Function applications (aka calls) Syntax: e0 (e1,...,en) (parens optional for one argument) Typing rules (all in the application’s context): e0 must have some type (t1 * ... * tn) -> t ei must have type ti (for i=1, ..., i=n) e0 (e1,...,en) has type t Evaluation rules: e0 evaluates to a function f in the application’s environment ei evaluates to value vi in the application’s environment result is f ’s body evaluated in an environment extended to bind xi to vi (for i=1, ..., i=n). (“an environment” is actually the environment where f was defined)
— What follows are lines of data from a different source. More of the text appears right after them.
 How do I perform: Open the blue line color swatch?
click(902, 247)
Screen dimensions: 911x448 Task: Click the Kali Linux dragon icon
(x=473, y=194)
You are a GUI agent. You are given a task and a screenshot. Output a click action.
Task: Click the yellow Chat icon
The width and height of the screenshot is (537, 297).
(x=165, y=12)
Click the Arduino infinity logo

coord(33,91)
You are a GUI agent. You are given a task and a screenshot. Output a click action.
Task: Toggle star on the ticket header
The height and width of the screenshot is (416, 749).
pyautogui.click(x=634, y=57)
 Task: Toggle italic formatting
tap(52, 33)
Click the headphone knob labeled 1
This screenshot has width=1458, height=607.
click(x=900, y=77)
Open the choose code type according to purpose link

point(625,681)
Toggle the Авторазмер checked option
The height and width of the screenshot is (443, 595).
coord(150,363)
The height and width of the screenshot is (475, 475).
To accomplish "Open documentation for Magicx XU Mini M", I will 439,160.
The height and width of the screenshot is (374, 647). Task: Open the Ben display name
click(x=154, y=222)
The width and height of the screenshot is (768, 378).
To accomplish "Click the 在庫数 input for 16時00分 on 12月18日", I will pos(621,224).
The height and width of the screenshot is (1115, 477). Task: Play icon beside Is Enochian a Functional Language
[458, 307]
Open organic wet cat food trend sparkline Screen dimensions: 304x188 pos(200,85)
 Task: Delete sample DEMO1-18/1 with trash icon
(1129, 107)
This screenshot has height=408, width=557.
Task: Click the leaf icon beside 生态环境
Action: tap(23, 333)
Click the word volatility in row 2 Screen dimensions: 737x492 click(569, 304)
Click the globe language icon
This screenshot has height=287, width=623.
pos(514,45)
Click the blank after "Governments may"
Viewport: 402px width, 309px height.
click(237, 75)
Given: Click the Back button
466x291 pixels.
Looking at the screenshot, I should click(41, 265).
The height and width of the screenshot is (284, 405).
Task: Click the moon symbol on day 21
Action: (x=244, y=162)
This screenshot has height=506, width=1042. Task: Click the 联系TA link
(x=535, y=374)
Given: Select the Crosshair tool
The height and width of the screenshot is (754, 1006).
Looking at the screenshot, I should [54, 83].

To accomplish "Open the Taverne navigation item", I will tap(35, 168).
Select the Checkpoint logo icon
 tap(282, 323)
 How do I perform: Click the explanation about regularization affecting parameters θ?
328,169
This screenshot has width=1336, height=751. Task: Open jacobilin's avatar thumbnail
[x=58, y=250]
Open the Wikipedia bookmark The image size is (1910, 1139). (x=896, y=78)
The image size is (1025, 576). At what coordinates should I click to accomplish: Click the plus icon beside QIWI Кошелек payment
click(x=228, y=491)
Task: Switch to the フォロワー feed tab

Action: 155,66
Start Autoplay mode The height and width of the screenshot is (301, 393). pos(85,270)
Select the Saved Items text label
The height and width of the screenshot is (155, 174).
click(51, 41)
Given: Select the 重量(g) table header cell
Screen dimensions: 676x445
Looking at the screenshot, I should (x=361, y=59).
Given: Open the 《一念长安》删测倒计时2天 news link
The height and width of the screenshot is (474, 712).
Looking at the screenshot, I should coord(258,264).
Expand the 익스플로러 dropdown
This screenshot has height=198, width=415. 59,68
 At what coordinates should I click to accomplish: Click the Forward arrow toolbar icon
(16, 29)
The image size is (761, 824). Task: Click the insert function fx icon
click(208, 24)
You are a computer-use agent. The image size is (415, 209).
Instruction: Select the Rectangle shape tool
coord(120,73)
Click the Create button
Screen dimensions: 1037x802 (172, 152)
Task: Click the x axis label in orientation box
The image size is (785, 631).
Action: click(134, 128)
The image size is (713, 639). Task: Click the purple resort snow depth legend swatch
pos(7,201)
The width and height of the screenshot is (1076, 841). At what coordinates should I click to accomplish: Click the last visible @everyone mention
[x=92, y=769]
Let bindings Motivation: Functions without local variables can be poor style and/or really inefficient. Syntax: let b1 b2 ... bn in e end where each bi is a binding. Typing rules: Type-check each bi and e in context including previous bindings. Type of whole expression is type of e. Evaluation rules: Evaluate each bi and e in environment including previous bindings. Value of whole expression is result of evaluating e. Elegant design worth repeating: Let-expressions can appear anywhere an expression can. Let-expressions can have any kind of binding. Local functions can refer to any bindings in scope. Better style than passing around unchanging arguments.